Aufmerksamkeitsdefizit- / Hyperaktivitätsstörung (ADHS)
ADHS gehört zur Gruppe der Verhaltens- und emotionalen Störungen mit Beginn in der Kindheit und Jugend. Sie äußert sich durch Schwierigkeiten mit der Aufmerksamkeits- und Impulssteuerung sowie bei der Selbstregulation; die Tendenz, Tätigkeiten zu wechseln, bevor sie zu Ende gebracht wurden.
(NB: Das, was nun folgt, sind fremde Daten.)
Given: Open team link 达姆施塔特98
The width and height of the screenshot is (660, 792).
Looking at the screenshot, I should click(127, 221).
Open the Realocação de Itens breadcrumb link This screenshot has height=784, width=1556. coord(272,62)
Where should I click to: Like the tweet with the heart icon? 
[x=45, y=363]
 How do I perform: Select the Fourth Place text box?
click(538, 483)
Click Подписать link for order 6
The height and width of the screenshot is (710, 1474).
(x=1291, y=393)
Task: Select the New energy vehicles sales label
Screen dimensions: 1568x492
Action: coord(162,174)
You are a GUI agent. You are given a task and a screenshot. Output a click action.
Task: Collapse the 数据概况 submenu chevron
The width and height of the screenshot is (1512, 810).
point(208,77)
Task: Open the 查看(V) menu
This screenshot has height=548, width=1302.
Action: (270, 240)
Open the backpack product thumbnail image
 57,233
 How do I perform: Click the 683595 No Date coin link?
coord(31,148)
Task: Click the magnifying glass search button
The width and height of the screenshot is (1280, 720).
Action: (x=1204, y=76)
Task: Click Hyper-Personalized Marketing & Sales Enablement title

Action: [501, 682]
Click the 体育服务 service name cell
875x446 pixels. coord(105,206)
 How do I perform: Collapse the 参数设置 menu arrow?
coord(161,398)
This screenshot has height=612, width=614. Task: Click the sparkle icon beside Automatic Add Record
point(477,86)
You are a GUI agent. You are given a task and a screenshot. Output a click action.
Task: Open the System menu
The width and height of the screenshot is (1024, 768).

Manchmal kommt körperliche Unruhe (Hyperaktivität) hinzu.
80 Prozent der Betroffenen sind Jungen.
Doch nicht immer ist die Diagnose gerechtfertigt. Es scheint einen Trend zu geben, dass bei verhaltensauffälligen Kindern zu schnell ADHS als Grund angenommen wird und Medikamente verabreicht werden.
Der Wirkstoff Methylphenidat - bekannt unter dem Handelsnamen Ritalin - wird vor allem zur Behandlung der ADHS eingesetzt, erist umstritten. In Zusammenhang mit Ritalin wurden Nebenwirkungen wie Appetitlosigkeit, Schlaflosigkeit, Angstzustände und Wachstumsstörungen bekannt.